以降の記事では各ユースケースについて解説し、別の書き方との優位性の比較をしたいと思います。
ユースケース別の使い方と優位性
① 分岐漏れ検出(網羅性チェック)
type Status = "loading" | "success" | "error" | "idle"
const showMessage = (status: Status): string => {
switch (status) {
case "loading":
return "読み込み中"
case "success":
return "成功"
case "error":
return "エラー"
default: // ← ここ!!!
const _: never = status
throw new Error(`未対応の状態: ${_}`)
}
}
ステータスが複数ある場合に、switch文で制御するケースって結構あると思います。
このように default
文で never
型を使えば、例えば後からStatus
に idle
を追加して処理を忘れた場合でも、型エラーで即検出できます。
ステータス値の種類数が多い場合なんかは、自力で書いていくとミスを誘発してしまうため、地味に助かったりします。
⛔ 他の書き方との比較
const showMessage = (status: Status): string => {
if (status === "loading") return "読み込み中"
if (status === "success") return "成功"
if (status === "error") return "エラー"
// 'undefined'のエラーは出ても、`idle`に関するエラーでTSは怒らない!
}
コメントでも示しているように、返り値の型で return
が抜けていることは検出されます。
しかし、将来的な型の追加漏れ (idle
) については検出ができないため、never
型の使用に優位性がありそうです。
② ユニオン型差分の静的チェック
TypeScript でユニオン型の差分を検出したいとき、never
型を使えば仕様と実装のズレを静的に検知できます。
この仕組みは、型レベルのテストのように使えるため、保守性の高い型設計に非常に役立ちます。
type A = "a" | "b"
type B = "a" | "b" | "c"
// A,B間で差分を抽出(同じ型であればnever型を返却)
type Diff = Exclude<B, A> // 'c'
// ここで差分がなければ、never型になるはず!
type AllKnown = Diff extends never ? true : false
// 型アサートによる静的検証
type AssertTrue<T extends true> = T
type _check = AssertTrue<AllKnown> // 'c' があるので型エラー!
実際の使用例
例えば、OpenAPI で返却されるレスポンスの型と、既存のコードで定義されている型が想定通りであることをコンパイル時にチェックしたい場合などはあると思います。
この時、以下のように定義することで、今後型の追加があったときに自動でエラー検出できるようになります。

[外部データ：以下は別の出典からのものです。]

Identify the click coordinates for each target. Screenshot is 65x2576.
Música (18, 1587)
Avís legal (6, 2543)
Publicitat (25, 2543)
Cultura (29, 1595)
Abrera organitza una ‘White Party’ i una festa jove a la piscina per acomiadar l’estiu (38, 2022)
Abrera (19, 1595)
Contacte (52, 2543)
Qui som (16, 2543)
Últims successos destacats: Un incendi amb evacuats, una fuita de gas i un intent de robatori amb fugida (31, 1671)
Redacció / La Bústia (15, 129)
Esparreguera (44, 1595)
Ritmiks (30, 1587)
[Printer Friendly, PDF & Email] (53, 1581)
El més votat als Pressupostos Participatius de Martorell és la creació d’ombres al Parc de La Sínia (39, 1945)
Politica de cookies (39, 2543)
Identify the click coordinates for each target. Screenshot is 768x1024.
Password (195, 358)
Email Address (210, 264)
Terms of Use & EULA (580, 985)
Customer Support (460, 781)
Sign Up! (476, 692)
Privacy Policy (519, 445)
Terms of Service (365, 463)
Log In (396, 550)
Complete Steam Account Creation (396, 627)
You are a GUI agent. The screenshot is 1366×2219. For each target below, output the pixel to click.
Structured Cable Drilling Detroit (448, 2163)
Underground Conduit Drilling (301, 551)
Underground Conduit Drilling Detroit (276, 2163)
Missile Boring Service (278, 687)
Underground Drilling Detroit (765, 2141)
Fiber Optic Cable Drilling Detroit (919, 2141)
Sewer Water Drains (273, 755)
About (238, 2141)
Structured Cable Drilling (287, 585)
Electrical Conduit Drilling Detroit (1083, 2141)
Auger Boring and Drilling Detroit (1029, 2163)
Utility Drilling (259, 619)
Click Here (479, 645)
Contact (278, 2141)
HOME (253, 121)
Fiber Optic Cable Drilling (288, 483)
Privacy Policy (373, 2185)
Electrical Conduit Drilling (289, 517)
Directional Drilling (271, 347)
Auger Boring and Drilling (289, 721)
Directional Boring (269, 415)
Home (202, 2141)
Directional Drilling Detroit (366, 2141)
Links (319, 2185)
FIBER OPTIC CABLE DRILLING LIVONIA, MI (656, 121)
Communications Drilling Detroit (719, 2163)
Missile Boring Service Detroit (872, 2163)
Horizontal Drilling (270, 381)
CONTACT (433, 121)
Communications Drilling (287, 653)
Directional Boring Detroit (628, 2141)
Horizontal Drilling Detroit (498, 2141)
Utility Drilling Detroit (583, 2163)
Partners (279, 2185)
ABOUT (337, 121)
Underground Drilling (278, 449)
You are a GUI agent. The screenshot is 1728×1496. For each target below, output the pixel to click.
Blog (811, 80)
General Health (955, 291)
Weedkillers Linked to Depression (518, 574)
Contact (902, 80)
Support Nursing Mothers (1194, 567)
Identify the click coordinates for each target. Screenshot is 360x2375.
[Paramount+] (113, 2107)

type ExpectedKeys = "id" | "name"
// 実際に返ってきた API レスポンスの型
type Response = {
id: number
name: string
extra: string // ← 本来あってはならないキー
}
// 差分(存在してはいけないキー)を抽出
type UnexpectedKeys = Exclude<keyof Response, ExpectedKeys>
// 差分があれば never にならない → 型エラーにする
// → 静的に "extra" という意図しないフィールドの存在を検出できる!
// → コンパイルエラーになる!!!
type _assertNoUnexpected = AssertTrue<
UnexpectedKeys extends never ? true : false
>
⛔ 他の書き方との比較
type Response = {
id: number
name: string
extra: string // ← これはAPI側にしかない余計な情報!
}
type Expected = {
id: number
name: string
}
// でもこれは通ってしまう!
const data: Expected = {
id: 1,
name: "Taro",
}
このように、余計なプロパティが存在しても代入時に検出されないことがあります。
一方、Exclude + never 型チェックを組み合わせれば...
type ExtraKeys = Exclude<keyof ApiResponse, keyof Expected> // 'extra'
type AllKnown = ExtraKeys extends never ? true : false
type _checks = AssertTrue<AllKnown> // 型エラーが出てズレに気付ける!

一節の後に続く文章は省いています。